An image from Warren Chan’s City of Forever, screening at Antimatter (photo provided).

“That original idea I had felt like something that was no longer really relevant to me. It’s strange to examine the alien isolation of a new city when everybody was feeling alienated,” says Chan. “Eventually I stumbled on this short story [by Jorge Luis Borges], ‘The Immortals,’ and it felt like I had found that missing key piece that made everything lock into place. I took the images I had already created and tried to contextualize it within the themes of Borges’ writing, the reciprocal relationship between reality and fiction, infinite permutations of things and others.”

The topic of AI-created art is a vast and existentially frightening concept, where lifeless computer algorithms can, in mere seconds, create stylized, artistically relevant images that rival those which humans historically would have had to pour hours of work, emotion, and passion into to create an equivalent product.

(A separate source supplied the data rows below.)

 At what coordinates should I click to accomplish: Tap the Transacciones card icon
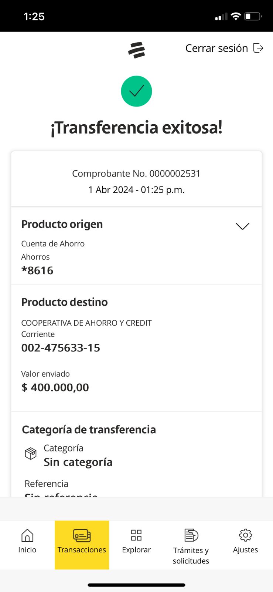(82, 535)
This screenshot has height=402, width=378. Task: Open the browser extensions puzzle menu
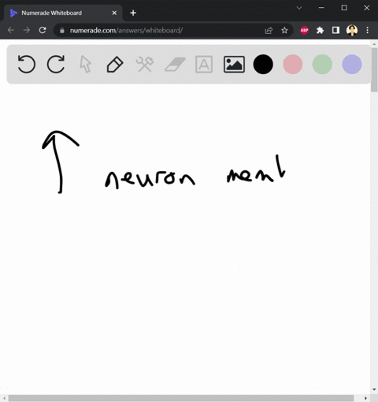[x=320, y=31]
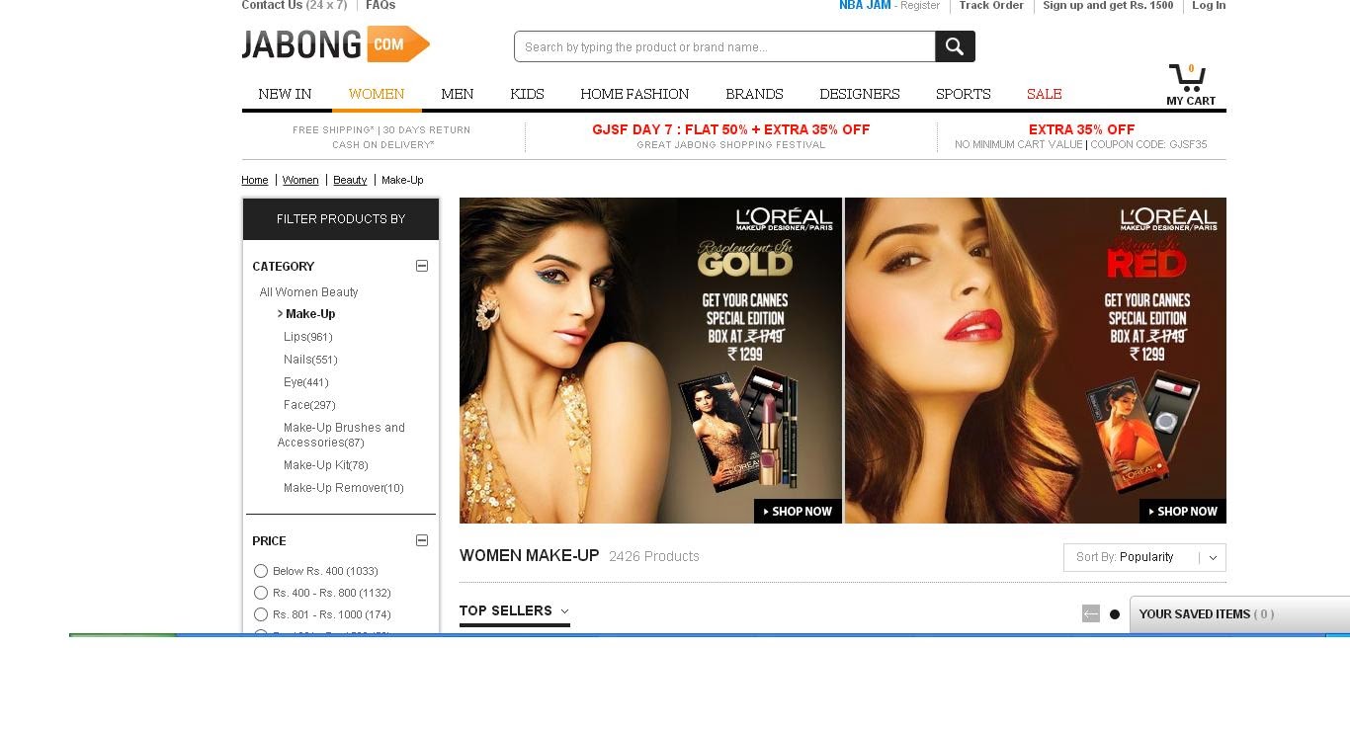
Task: Filter products by Lips category
Action: pyautogui.click(x=307, y=337)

As an artist, Chan doesn’t feel intimidated by AI artwork—he simply feels that it’s a tool a human artist can use to further express their ideas.

“With AI art, I think there is always that conversation of ‘Will this replace artists?’ and to me, I think the technology will always be used as a tool towards creative expression,” says Chan. “I also think what’s a more interesting question for the technology is not about whether it will replace human artists, because I don’t believe it will, but more how it impacts audiences’ relationships to more traditional forms of art and media.”

The notion that AI can create art challenges the basic understanding that, for all of known history, creating bespoke artwork has always been a solely human endeavour. AI technology makes us question what artwork truly is. Is it an expression of human emotion and creativity, or is there merely an algorithmically predictable recipe that will generate images that trigger some intrinsic human propensity to gather inspiration from patterns and forms in the world around us? For Chan, the question is not black and white, because AI is always created by humans, through a human lens, so the output, while it seems emotionless and mechanical, is simply a human expression by proxy.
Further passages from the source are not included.